Home-owners are responsible for paying capital gains taxes on any sale of a residence. However, the IRC allows for an exclusion for taxes on up to $250,000 (for single taxpayers) or$500,000 (for married taxpayers filing jointly) from the sale of the principal residence. IRC 121.
In order to qualify for this exclusion, the family home must be used as the primary residence for 2 of the last 5 years and the full amount can be claimed only if there was no other sale for which a §121 exclusion was claimed within two years prior to the sale date.

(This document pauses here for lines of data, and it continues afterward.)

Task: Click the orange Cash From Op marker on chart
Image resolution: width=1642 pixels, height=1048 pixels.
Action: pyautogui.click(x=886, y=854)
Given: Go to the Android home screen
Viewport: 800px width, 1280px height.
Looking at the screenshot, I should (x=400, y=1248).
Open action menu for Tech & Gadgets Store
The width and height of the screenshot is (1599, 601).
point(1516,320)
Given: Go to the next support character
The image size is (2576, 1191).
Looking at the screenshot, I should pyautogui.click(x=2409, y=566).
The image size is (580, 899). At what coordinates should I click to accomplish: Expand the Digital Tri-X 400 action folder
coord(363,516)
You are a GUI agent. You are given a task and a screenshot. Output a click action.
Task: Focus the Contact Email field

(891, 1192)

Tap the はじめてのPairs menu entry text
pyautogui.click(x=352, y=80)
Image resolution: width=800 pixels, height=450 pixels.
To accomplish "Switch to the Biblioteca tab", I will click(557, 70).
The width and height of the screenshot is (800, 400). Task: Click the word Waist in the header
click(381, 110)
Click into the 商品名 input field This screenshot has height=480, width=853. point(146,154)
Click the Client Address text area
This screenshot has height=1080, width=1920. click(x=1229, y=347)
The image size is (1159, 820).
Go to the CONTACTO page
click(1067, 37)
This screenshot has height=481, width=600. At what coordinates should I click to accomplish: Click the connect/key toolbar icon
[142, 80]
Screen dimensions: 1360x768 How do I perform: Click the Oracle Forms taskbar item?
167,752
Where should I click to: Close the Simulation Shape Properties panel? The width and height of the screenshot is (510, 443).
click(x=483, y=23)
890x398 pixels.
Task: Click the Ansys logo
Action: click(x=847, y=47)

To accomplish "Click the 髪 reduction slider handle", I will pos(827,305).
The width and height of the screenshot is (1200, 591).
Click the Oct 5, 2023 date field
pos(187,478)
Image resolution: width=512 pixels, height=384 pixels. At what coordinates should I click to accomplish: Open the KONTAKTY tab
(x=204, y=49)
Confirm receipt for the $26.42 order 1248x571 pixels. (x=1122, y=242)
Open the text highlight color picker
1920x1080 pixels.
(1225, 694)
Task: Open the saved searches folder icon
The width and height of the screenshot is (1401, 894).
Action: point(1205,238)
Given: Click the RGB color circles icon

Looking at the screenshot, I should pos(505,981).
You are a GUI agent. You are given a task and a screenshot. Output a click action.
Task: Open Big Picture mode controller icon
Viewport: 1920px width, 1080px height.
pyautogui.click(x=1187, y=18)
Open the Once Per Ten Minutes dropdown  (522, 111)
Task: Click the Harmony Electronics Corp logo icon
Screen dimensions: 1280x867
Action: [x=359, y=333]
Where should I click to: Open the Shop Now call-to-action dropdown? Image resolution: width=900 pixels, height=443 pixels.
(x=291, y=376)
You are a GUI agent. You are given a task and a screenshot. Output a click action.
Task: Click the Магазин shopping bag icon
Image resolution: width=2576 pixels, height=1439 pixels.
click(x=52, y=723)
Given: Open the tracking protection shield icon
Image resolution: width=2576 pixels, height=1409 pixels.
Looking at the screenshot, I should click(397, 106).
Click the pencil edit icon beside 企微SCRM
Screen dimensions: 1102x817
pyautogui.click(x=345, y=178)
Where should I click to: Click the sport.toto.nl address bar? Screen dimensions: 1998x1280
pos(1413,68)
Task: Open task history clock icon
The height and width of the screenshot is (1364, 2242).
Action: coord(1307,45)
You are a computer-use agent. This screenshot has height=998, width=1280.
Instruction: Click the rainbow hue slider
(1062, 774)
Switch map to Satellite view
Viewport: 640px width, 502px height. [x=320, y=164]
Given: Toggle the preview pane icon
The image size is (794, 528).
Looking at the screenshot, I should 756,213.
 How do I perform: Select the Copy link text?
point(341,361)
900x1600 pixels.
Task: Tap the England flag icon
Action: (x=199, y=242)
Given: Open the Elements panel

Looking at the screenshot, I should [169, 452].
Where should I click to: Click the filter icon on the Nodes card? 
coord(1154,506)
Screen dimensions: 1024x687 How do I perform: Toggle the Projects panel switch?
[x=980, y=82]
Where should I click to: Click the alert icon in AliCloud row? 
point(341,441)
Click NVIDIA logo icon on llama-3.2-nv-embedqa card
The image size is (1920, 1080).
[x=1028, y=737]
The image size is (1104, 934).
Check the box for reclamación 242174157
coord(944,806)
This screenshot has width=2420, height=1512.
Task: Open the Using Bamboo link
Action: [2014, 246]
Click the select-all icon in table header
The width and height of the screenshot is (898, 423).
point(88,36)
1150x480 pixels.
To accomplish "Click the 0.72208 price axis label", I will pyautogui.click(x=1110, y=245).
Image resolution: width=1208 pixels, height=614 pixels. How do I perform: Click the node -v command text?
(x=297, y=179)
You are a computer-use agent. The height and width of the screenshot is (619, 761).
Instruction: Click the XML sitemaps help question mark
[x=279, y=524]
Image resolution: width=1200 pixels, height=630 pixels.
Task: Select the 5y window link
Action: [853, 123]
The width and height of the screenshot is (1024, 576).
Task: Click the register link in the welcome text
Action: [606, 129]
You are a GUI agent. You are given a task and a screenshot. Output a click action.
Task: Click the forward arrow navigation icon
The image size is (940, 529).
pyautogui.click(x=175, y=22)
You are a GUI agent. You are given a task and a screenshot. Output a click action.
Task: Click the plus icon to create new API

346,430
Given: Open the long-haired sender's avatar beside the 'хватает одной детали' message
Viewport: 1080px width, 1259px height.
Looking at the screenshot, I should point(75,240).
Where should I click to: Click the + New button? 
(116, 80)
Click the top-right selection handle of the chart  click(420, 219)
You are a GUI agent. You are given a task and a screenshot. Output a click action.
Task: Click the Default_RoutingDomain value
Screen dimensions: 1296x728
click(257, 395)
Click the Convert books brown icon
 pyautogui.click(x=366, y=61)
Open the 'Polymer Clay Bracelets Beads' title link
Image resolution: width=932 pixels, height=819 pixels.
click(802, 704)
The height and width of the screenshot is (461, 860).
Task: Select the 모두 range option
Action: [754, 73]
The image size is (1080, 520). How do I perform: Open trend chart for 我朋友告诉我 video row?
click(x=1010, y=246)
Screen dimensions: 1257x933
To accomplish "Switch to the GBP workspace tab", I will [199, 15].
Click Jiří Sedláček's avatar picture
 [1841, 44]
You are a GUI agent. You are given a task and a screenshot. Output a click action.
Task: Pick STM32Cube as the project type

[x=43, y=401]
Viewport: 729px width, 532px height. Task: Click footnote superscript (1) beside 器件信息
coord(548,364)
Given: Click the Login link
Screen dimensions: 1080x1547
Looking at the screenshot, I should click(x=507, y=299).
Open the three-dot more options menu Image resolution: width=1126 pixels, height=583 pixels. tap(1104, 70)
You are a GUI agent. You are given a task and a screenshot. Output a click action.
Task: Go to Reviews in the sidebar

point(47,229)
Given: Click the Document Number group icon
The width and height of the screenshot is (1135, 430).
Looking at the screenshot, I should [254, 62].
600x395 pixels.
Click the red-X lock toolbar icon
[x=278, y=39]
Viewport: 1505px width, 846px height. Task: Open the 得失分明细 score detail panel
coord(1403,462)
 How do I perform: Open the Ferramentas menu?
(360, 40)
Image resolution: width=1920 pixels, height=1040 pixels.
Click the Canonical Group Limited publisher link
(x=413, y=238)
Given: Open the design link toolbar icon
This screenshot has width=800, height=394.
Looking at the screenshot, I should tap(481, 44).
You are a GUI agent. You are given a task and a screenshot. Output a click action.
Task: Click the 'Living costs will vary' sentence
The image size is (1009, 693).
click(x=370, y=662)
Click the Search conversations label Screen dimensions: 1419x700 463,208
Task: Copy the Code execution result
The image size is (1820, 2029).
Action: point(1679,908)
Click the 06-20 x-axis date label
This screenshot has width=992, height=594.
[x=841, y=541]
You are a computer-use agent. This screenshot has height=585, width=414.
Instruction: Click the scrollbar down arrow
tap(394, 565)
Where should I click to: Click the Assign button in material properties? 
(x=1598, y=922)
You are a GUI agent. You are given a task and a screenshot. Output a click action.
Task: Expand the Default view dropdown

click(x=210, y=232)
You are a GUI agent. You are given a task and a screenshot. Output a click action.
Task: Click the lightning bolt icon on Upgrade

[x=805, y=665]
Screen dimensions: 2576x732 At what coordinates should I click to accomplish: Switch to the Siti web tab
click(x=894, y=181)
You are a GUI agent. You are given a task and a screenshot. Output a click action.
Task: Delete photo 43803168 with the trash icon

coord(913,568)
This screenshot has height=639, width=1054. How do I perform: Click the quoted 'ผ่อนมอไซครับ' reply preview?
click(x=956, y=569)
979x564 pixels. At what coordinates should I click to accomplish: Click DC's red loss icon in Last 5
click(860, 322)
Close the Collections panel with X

For joint filers to obtain the full exclusion, the home must have been owned by one of them for at least two of the five years before the sale, both spouses must have used the home for two of the last five years.
For a home that is received in a §1041 transaction, the spouse may count the joint ownership time towards his or her eligibility for the exclusion.
Even if a spouse has not lived in the home for 2 years, you can preserve the $500,000 exclusion by signing and executing a Stipulation that grants one spouse the exclusive use of the home under a court order and has both spouses on title. This is called a “Duke” order and the “out-spouse” is credited with the time the other spouse has exclusive use. Make sure to specify the duration of this order because only the time pursuant to a written agreement or order will be considered under this rule.
If it’s been more than 2 years, you can re-qualify for the exclusion but the house must be held by the parties for at least 2 more years for the out-spouse to re-qualify for the exclusion.
Keep in mind that this may not apply in the case of a “bird- nesting arrangement”. This is because under §121, one party must be granted use of the property under the divorce agreement.
Even if you did not create a written agreement, you still may be in luck. A taxpayer can qualify for a partial exclusion if they cannot meet the two out of five year requirement due to an “unforeseen circumstance”. A divorce or separation under a qualified agreement is considered an “unforeseen circumstance.”